_Your goal_
Answer these questions about the blog passage below.
(a) On what dates is the 23rd Annual Forum of the Association of Young Legal Historians being held?
(b) What is the deadline for submitting abstracts to the forum?
(c) Which post begins the series on Mary Shelley's Frankenstein?
* Start Passage *
The Association of Young Legal Historians is holding its 23rd Annual Forum May 31st-June 1st, 2017, at the Universita Degli Studi di Napoli Federico II, Dipartimento di Giuriprudenzia. The theme of the forum is History of Law and Other Humanities: Views of Legal Culture Across Time. More here.

Deadline for submissions of abstracts and other materials is March 15, 2017.

January 15, 2017

Another Look at Mary Shelley's Frankenstein From @FutureTenseNow and Its Partners

Future Tense, New America, Slate, and Arizona State University are running an interesting series of posts devoted to Mary Shelley's Frankenstein. The series begins with A Cheat Sheet Guide to Frankenstein, and continues with posts on why the novel continues to be relevant, why we use the prefix "Franken" to signal monstrosity (think "Frankenfood"), and other intriguing information. Fun and informative.
* End Passage *
* Start Data lines *
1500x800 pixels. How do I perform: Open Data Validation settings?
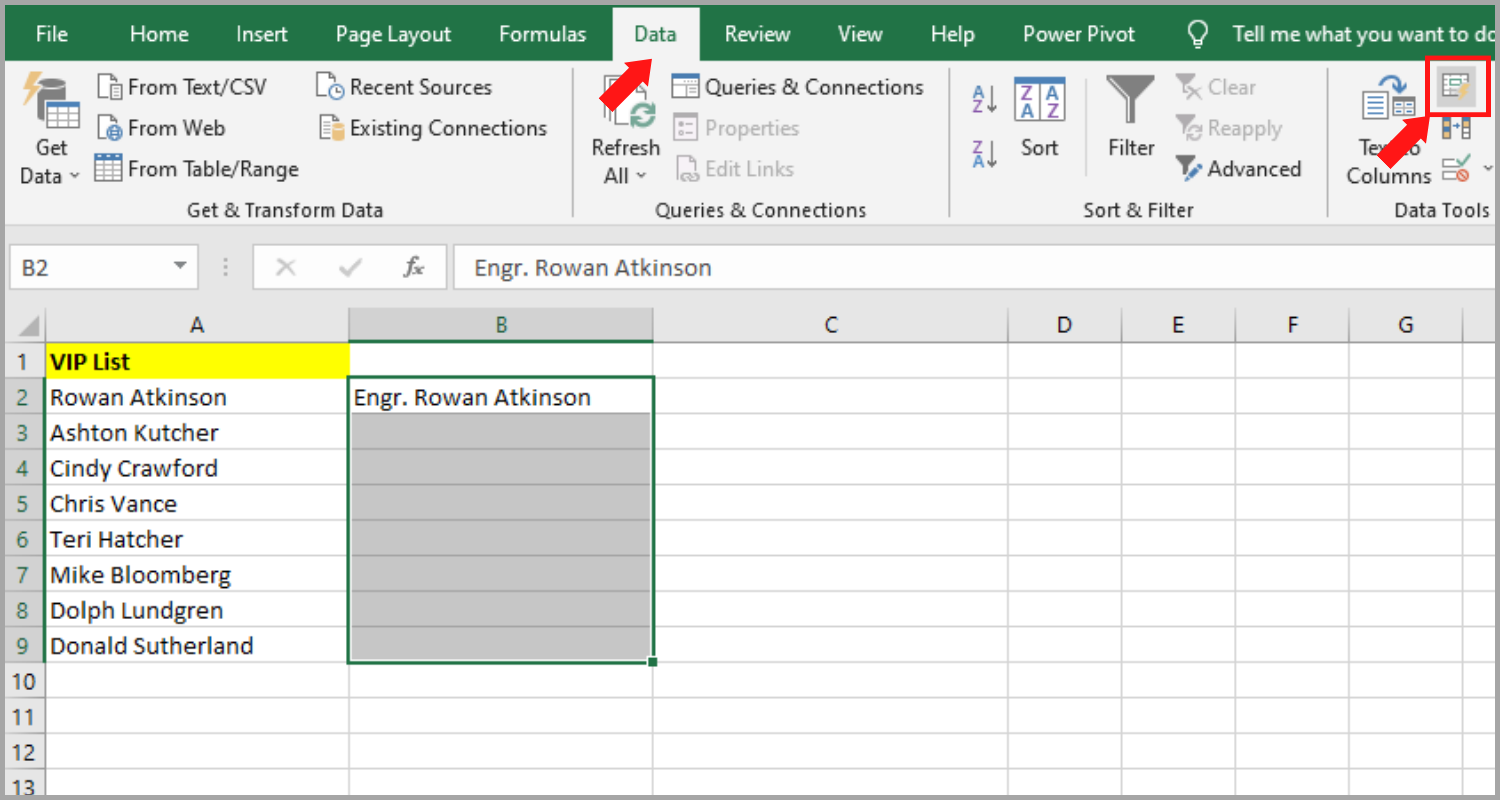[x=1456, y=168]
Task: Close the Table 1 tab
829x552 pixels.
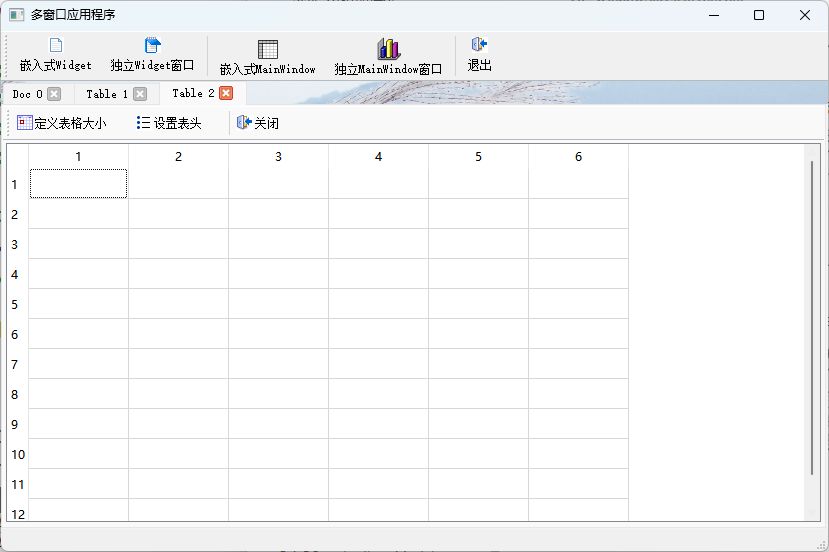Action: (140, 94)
* End Data lines *
* Start Data lines *
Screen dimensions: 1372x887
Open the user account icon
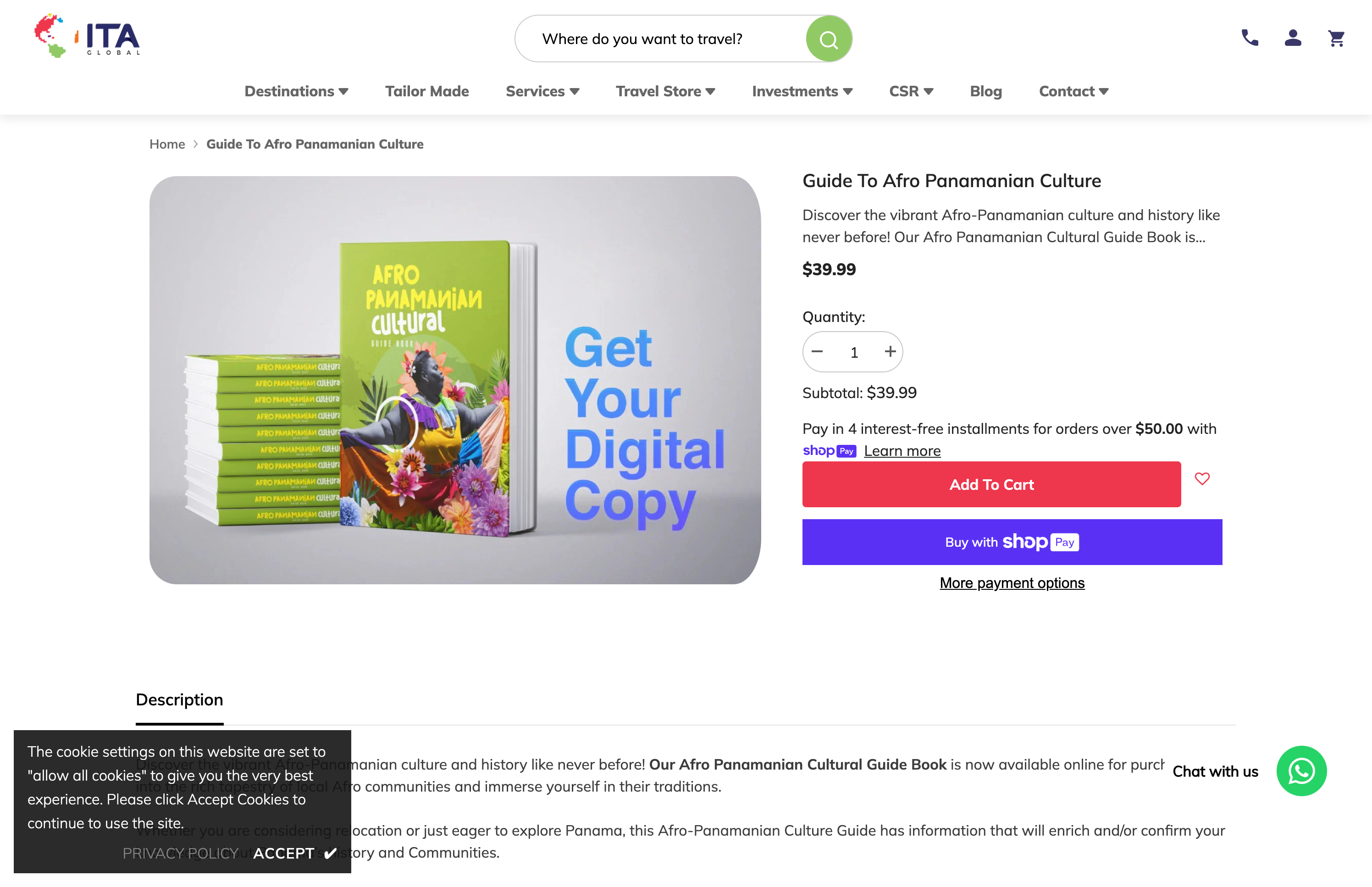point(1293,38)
* End Data lines *
_Exercise result_
(a) May 31st to June 1st, 2017.
(b) March 15, 2017.
(c) A Cheat Sheet Guide to Frankenstein.